No gap to mind

Technology has found a way to breach our last privacy frontier

67-No-gap-to-mind

Facebook has been funding research on brain-machine interfaces that can translate thoughts into words. Such a technology can be of great help for paralysed people, as it can decode their brain signals and convey their thoughts without the involvement of a single muscle.

That is a noble objective. Only that it is just a short-term goal for Facebook. The long-term goal is to make the tech available for everyone, to control devices using the power of their thought.

The research is being done by the University of California San Francisco. The participants in the study had electrodes surgically implanted on the surface of their brains. An algorithm read their brain activity and decoded it with accuracy rates as high as 61 per cent. The scientists want to develop a way of decoding thoughts that does not require surgery, like a headset with near-infrared light that can detect blood-flow changes in the brain.

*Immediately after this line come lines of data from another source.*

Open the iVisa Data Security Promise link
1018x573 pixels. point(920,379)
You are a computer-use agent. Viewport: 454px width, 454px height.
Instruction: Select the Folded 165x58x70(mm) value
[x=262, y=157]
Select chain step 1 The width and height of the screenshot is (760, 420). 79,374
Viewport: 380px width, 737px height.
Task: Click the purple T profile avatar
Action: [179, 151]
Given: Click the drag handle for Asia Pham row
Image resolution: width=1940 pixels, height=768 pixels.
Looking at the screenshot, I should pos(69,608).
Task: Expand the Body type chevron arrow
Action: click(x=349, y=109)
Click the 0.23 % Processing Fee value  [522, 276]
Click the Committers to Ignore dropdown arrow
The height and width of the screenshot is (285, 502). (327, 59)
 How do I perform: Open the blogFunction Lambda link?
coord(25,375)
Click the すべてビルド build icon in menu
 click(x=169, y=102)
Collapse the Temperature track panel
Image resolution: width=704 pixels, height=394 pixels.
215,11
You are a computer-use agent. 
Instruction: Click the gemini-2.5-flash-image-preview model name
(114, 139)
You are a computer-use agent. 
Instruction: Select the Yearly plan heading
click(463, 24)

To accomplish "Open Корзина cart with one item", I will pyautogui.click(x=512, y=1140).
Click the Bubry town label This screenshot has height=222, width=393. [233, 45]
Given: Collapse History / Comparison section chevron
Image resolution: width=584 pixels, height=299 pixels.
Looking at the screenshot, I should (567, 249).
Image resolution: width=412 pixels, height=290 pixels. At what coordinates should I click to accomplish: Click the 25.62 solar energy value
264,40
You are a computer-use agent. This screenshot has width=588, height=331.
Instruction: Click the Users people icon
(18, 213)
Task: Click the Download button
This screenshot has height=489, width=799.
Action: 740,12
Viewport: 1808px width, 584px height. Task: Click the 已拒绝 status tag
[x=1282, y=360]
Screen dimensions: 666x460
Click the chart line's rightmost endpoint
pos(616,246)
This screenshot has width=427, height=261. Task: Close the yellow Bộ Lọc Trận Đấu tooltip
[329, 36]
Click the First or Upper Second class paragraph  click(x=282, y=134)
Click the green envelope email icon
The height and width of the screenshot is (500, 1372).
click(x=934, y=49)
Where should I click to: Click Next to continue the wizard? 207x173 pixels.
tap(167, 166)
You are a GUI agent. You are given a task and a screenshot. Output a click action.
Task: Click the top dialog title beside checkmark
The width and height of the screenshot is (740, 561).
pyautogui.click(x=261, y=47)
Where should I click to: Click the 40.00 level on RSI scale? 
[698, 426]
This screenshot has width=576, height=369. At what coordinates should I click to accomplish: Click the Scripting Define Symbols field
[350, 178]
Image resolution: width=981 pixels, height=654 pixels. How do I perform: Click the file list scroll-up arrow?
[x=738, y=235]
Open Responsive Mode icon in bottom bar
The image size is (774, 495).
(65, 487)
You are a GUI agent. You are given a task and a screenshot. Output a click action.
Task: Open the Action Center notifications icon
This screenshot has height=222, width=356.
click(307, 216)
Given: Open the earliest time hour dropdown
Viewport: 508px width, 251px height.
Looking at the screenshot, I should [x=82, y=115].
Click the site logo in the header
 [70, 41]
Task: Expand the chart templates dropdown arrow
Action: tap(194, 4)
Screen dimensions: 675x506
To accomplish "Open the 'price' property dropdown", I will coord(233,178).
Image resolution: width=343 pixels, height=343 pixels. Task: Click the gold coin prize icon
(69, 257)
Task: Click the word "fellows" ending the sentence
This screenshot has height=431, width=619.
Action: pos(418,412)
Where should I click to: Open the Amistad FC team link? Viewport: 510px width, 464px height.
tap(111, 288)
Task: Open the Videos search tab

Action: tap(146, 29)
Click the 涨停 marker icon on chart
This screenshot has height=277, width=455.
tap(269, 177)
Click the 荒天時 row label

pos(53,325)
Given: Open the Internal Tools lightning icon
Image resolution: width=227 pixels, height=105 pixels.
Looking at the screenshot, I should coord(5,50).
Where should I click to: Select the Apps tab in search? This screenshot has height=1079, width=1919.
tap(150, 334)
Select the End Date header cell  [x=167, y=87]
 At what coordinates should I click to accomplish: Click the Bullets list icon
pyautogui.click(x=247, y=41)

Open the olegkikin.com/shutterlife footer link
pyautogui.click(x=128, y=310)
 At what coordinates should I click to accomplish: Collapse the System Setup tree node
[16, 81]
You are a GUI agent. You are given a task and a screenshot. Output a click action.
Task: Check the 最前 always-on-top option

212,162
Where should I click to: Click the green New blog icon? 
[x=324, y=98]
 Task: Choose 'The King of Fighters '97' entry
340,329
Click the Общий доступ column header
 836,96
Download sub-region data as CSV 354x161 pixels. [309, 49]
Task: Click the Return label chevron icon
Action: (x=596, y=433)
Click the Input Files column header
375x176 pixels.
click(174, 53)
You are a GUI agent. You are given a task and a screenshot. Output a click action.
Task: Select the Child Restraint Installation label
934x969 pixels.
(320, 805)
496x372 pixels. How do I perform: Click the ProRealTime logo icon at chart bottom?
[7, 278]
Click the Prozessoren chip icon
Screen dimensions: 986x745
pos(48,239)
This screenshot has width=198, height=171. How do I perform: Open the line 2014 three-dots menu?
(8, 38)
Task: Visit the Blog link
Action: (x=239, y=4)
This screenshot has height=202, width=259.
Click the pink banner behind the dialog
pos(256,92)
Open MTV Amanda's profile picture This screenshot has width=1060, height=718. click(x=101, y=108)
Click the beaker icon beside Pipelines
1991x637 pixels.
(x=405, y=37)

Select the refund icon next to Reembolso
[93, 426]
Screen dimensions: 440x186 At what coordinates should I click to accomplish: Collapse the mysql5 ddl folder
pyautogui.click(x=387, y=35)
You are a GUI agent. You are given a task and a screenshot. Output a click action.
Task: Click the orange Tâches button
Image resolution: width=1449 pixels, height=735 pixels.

Facebook is not the only one working on reading your mind. Elon Musk’s Neuralink recently said it was developing “threads” that can be implanted into a brain and could allow you to control your smartphone or computer with thoughts. Companies like Kernel and Paradromics and the US armed forces are also in the race.

The ethical implications of this technology are vast. It can interfere with some of the basic rights, like mental privacy, and may require new laws to be dealt with. Another concern is algorithmic accountability. Nobody might be able to explain if a machine erroneously decoded your thought. Then there is the philosophical concern of you not owning your thoughts.

Facebook, without doubt, is spending money on neurotechnology research with the intention of making more. The social media giant already knows much of its users’ cognitive profile from how they use the internet. One can only imagine the consequences of its tech getting into your brains.